O terceiro magistrado, mais enfático, declarou o seguinte sobre o futuro de Weintraub: "É preciso verificar se ele sobrevive no cargo até segunda-feira. Não tem mais condições. Insistir é bobagem. Pode durar dez dias ou dez meses. Mas perdeu as condições. Interdita o diálogo com o Supremo."

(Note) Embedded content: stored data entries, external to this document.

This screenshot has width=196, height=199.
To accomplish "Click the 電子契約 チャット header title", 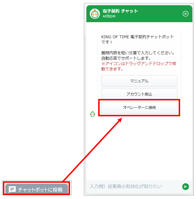I will [120, 11].
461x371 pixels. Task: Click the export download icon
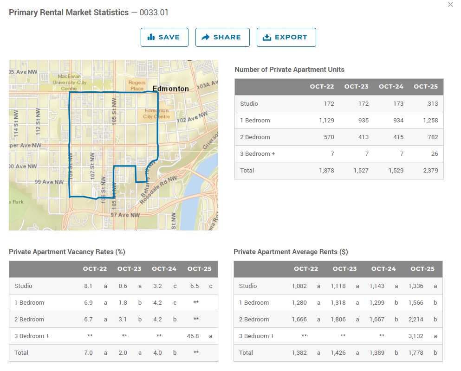266,38
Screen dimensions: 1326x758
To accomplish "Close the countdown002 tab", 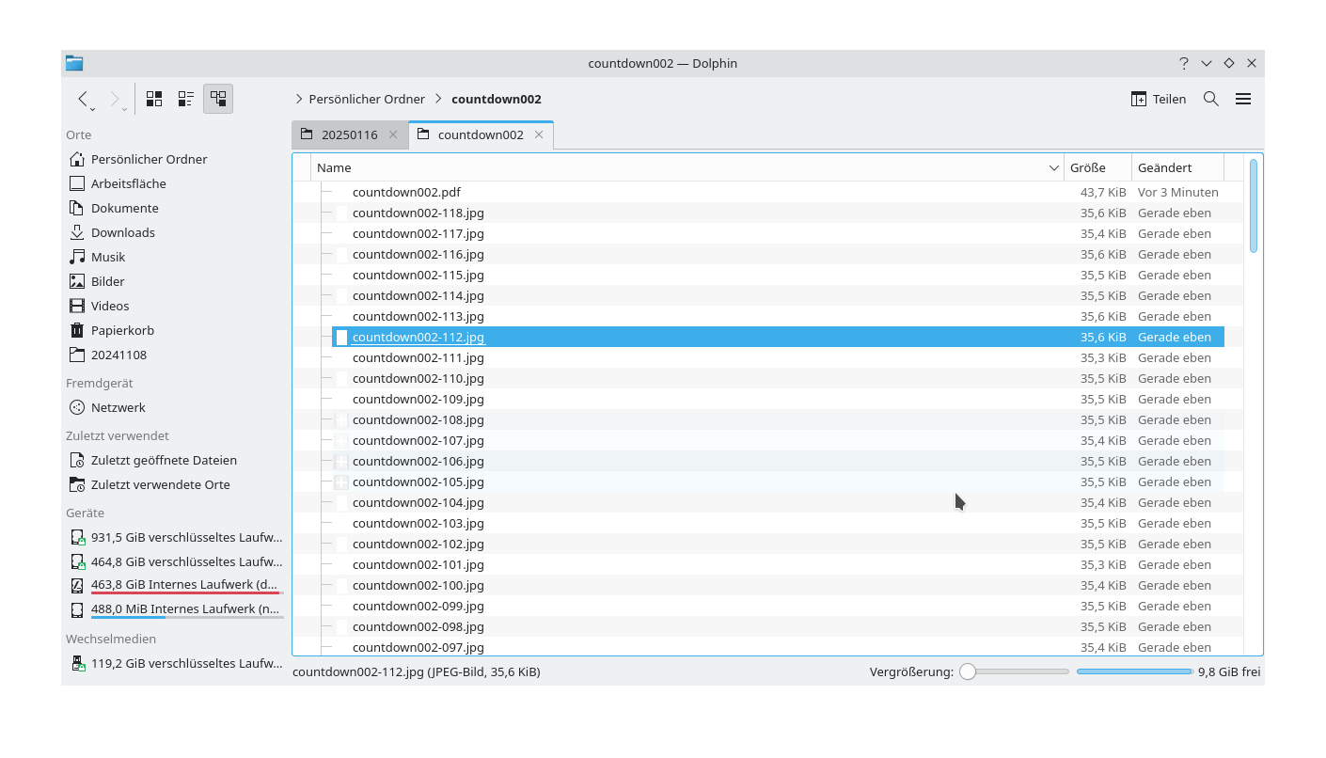I will pyautogui.click(x=539, y=134).
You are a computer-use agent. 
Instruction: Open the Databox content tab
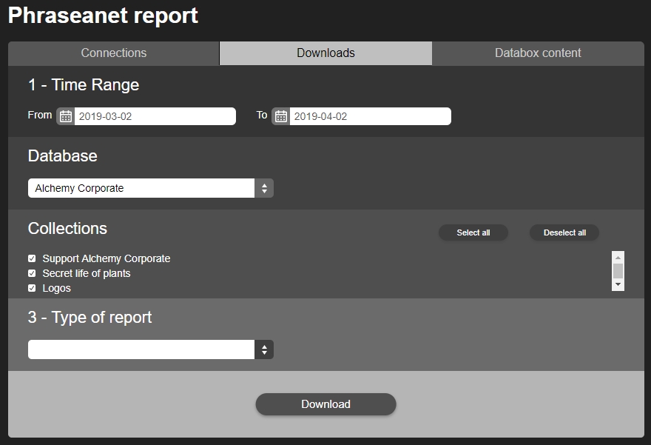click(x=538, y=53)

Quanto à representação, esse ministro considera essencial que ocorra. Menos pela relevância de Weintraub do que pelo ambiente em que foi pronunciada a ofensa. "Estamos falando de uma reunião ministerial, ocorrida no Palácio do Planalto." A dúvida do ministro é em relação à autoria da iniciativa. Avalia que o mais adequado seria que o procurador-geral da República Augusto Aras propusesse uma ação contra Weintraub com base na Lei de Segurança Nacional."

Dissemina-se em todo o Supremo uma avaliação negativa sobre a reunião ministerial. Os ministros espantaram-se com a ausência de debates sobre os problemas do país, sobretudo a pandemia do coronavírus.

Sobre isso, Marco Aurélio declarou: "Fiquei perplexo. O povo não quer circo, quer saúde, emprego e educação. Lamentei a falta de urbanidade. Impressionou-me a quantidade de palavrões numa reunião desse nível. Mas esse parece ser o estilo do presidente, paciência. O problema do palavrão é que, quando você se acostuma, solta quando menos espera."